Perspective is everything, dearest readers. And now, I've gained some. I hope this experiment gives you the courage to do the same at some point. You can live without email, without Facebook, Twitter, MySPace, LinkedIn, or whatever it is that tethers you to the invisible world of the grid. You can live without it AND you'll even LIKE it! You can LIVE a REAL life with REAL people. Technology is not meant to take up most of the waking hours in a given day. It's meant to only aid us in our efforts to financially support ourselves, our families, and connect and reconnect with far-flung friends.
When Facebook is your homepage, you have a problem. I know because I had that same problem.
Hopefully, my perspective will be a lasting one--I won't allow myself to get distracted by the grid in the same way again. The grid is a tool, that's all. It would be weird to walk around with a hammer all day, wouldn't it? You wouldn't wander the streets with a wrench, would you? But we think nothing of whipping out our blackberrys, droids, iPhones, iPads, laptops, cell phones, pda's--part of it is a show of status or ego, but there's another part, a more insidious part--the part that takes us away not only from the people and things we care most about, but from ourselves. We lose ourselves to the grid and justify it with a myriad of reasons, only a few of which are even remotely reasonable and none of which require the kind of time, energy, effort, and frankly devotion, we all give.

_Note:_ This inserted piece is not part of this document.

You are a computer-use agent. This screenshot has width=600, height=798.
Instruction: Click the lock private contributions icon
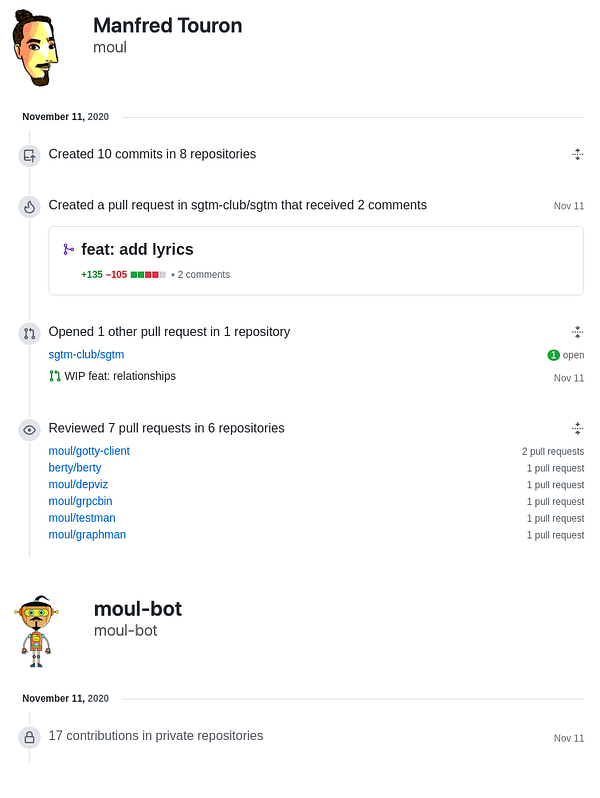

When we find ourselves loyal to cyber-space, we betray everyone and everything else around us. Be true to yourself. Shakespeare said it more than 400 years ago, and it's still relevant today. For, the person who can be true to the self, will always be true. Whatever you get out of cyberspace, out of the grid, it's not worth the loss of you--of your integrity. Try to limit your time to an hour a day--if you can't do that, go cold-turkey...like I did.